-- Begin Page text --

Hi!

And what about result of our conversation?
Can developers increase this limitations for using all memory that user
have?

> One, you should remove sqlite-users at sqlite.org from your To list. I keep
> bouncing email when I reply to you. Not a big deal, just an FYI.

> Two:

> On Sun, May 3, 2015 at 2:13 PM, James K. Lowden <jklowden at schemamania.org>
> wrote:

>> On Thu, 30 Apr 2015 12:47:57 -0600
>> Scott Robison <scott at casaderobison.com> wrote:
>>
>> > Perhaps you are correct and "sigsegv" is not the literal signal that
>> > is triggered in this case. I don't care, really. The fact is that an
>> > apparently valid pointer was returned from a memory allocation
>> > function yet can result in an invalid access for whatever reason (out
>> > of memory, in this case). The Linux OOM killer may kill the offending
>> > process (which is what one would expect, but one would also expect
>> > malloc to return null, so we already know not to expect the
>> > expected). Or it may kill some other process which has done nothing
>> > wrong! Sure, the OS is protecting the two processes address space
>> > from one another, but it seems to me that if one process can kill
>> > another process, there is a problem.
>>
>> I have no argument with you, Scott.  It's neither the first nor last
>> thing Linix implemented in the name of efficiency that undid what
>> previously were guarantees.  My only angels-on-the-head-of-a-pin
>> argument is that the OOM-killer doesn't invalidate malloc-returned
>> pointers in particular.  It sweeps with a much broader brush, you might
>> say.   ;-)
>>

> Okay, I think I see what you're saying, though there seem to be a number of
> anecdotes online about people who do get a sigsegv from some simple memory
> allocation strategies (designed to allocate all available memory). I would
> not discount the possibility of a sigsegv, but agree that it is probably
> not supposed to happen given the way optimistic memory allocation is
> claimed to work.

-- End Page text --

* [Written instruction 1]
According to the email thread, which address should be removed from the To list?
* [Written instruction 2]
Translate this sentence from the email thread into Spanish: "I have no argument with you, Scott."
* [Written instruction 3]
List every email address that appears in the email thread.

-- Begin Entries provided --

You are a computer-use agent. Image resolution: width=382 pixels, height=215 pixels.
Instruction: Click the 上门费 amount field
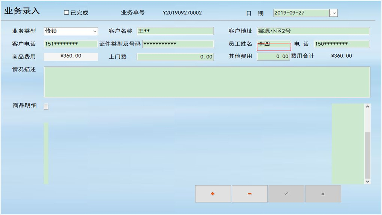[x=175, y=57]

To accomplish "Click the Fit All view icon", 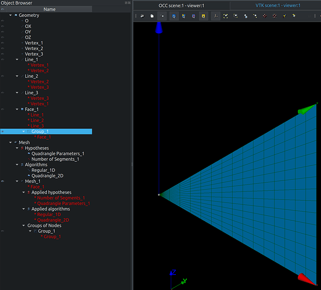I will coord(226,16).
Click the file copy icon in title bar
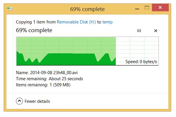Screen dimensions: 176x117 10,9
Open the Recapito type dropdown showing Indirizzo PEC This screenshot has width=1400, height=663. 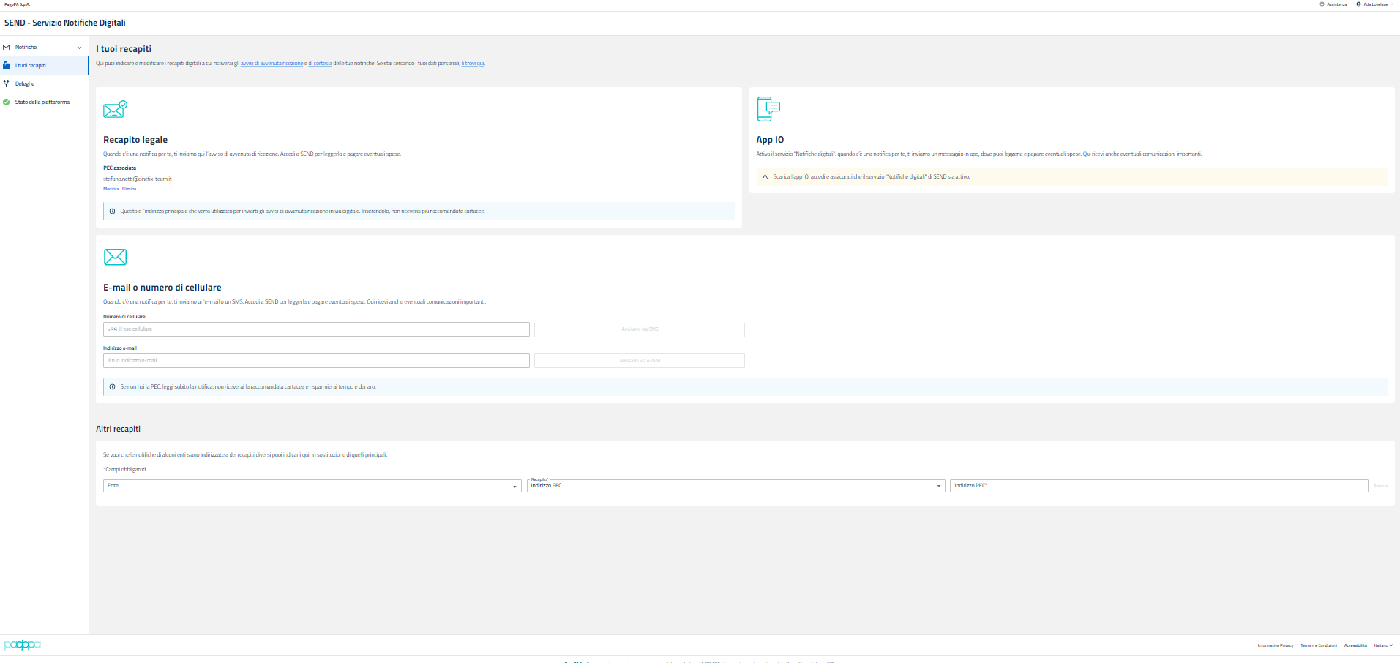click(x=735, y=486)
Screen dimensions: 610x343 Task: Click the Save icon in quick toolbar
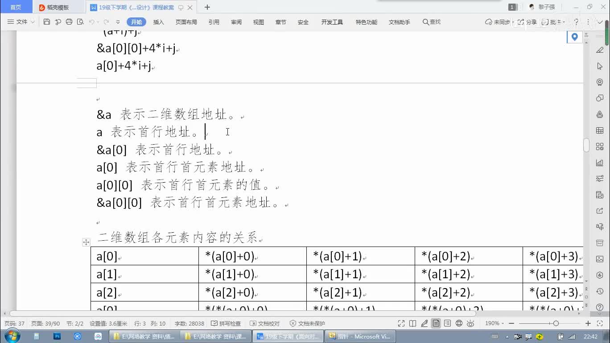[x=47, y=22]
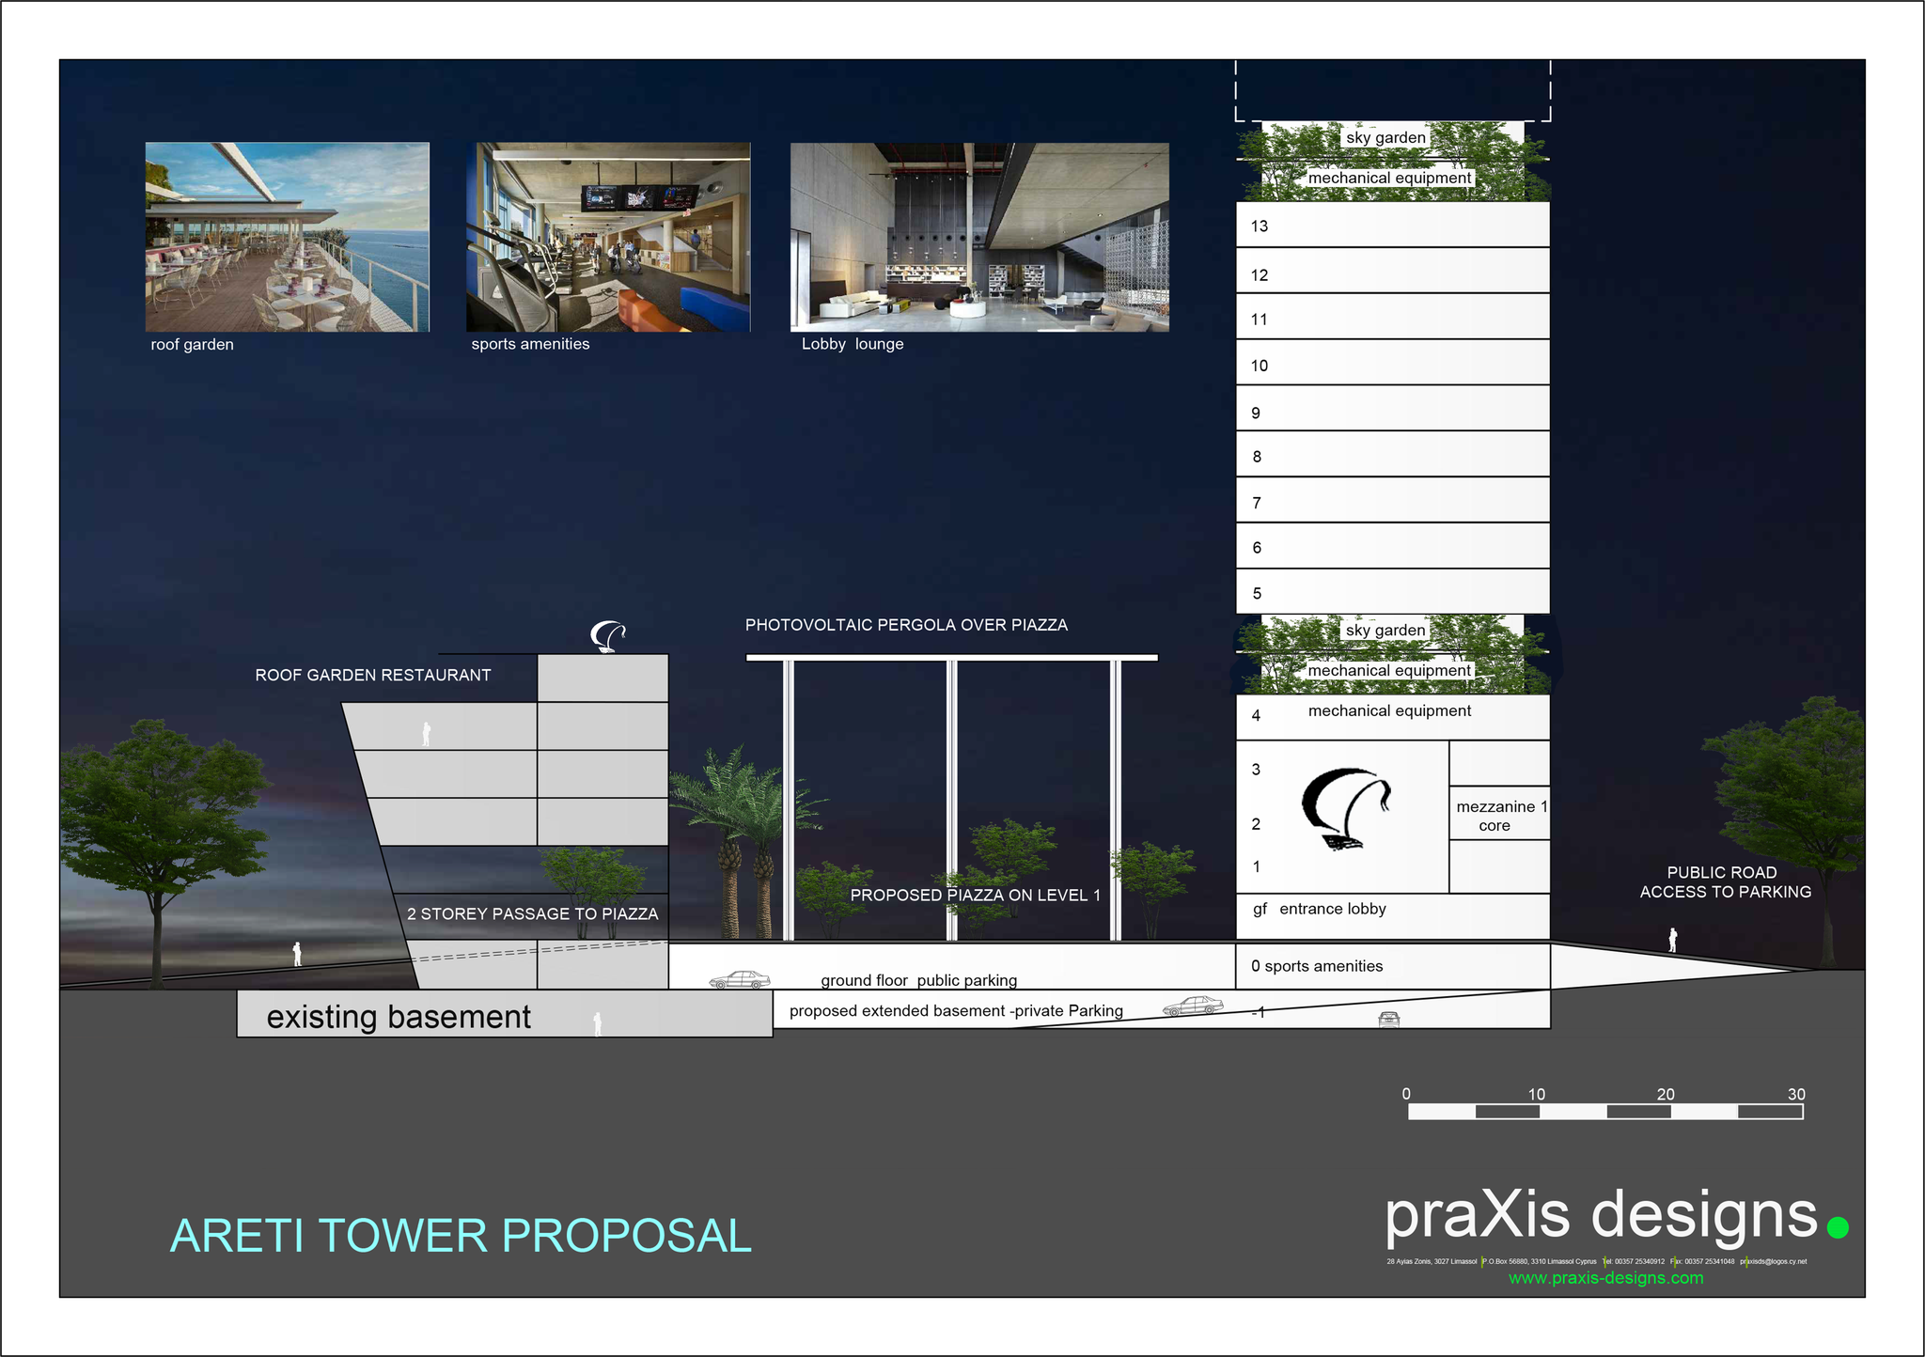Click the roof garden photo thumbnail
Viewport: 1925px width, 1357px height.
(x=287, y=237)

-- End Entries provided --

* [Correct result 1]
sqlite-users at sqlite.org

* [Correct result 2]
No tengo nada que objetarle, Scott.

* [Correct result 3]
sqlite-users at sqlite.org
jklowden at schemamania.org
scott at casaderobison.com